Text block —
- - -

Sensory Processing Disorder
Sensory Processing Disorder
WHAT IS SENSORY PROCESSING DISORDER?
Sensory Processing Disorders arise when sensory input (sight, sound, touch, taste, smells) are not adequately processed in order to create an appropriate response.
Children with Sensory Processing Disorder (SPD) often present with behaviors that are not easily explained. As their parents or their school professionals try to limit these behaviors with negative consequences, frustration often results when the child continues despite such intervention.
For these children, their primary issue is that they cannot process all that the world has to give them on a minute-to-minute basis. Intense visual and auditory stimuli challenge their visual and auditory sensory processing abilities. The deep and light touch input from their parents or other children (hugs and tickles) challenges their proprioceptive system. Constant demands for good balance when sitting or standing, or when with other children, challenges their kinesthetic and vestibular systems. The textures of food in their mouths, soap on their hands, or even the feel of the floor on their feet (especially for toe-walkers) challenges their tactile systems.
To function on a daily basis, a child must be able to register the presence of all these stimuli, sift through which ones are meaningful, and come up with a logical motor or verbal response. This is very demanding, and often unsustainable for the child with Sensory Processing Disorder. The result instead can be a constant fight or flight response, with loss of self-regulation and “good behavior” as the child tries to cope.
HOW DOES KIDS IN MOTION TREAT SENSORY PROCESSING DISORDER?
Our Occupational Therapists address the core of Sensory Processing Disorders in children, and are experts in their fields. Their advanced training offers children:
Sensory Integrative Therapy - Helping each child to better process sensory information for improved daily function. Their vast repertoire of techniques includes extensive work on swings and suspended equipment at our center to maximize the function of their visual, vestibular and tactile systems, as well as improve the associated core strength deficits we see in these children.
Therapeutic Listening - Using highly modulated music for calming and self-regulation, provides powerful input to the auditory and vestibular system (also located in the ear complex).
Compression Therapy – Using deep compression through therapeutic techniques and garments (SPIO, Benik, Theratogs, Fabrifoam Wraps) calm and organize a child as they try to regroup during the day.
These are just a few of the tools and techniques we use to treat children with SPDs.

- - -

Tasks and exercises —
a) According to the page on Sensory Processing Disorder, why does Therapeutic Listening provide input to the vestibular system as well as the auditory system?
b) Reproduce the passage of the Sensory Processing Disorder page that opens with the words containing "Therapeutic Listening - Using" and closes with "the ear complex).".

Dataset content —
- - -

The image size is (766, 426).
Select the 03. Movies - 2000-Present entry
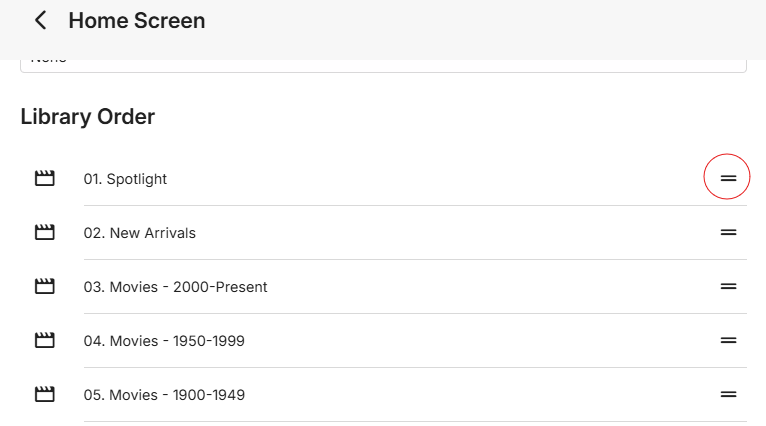click(x=175, y=287)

- - -

Answers to the exercises —
a) The vestibular system is also located in the ear complex. So the highly modulated music used in Therapeutic Listening reaches it along with the auditory system.

b)
Therapeutic Listening - Using highly modulated music for calming and self-regulation, provides powerful input to the auditory and vestibular system (also located in the ear complex).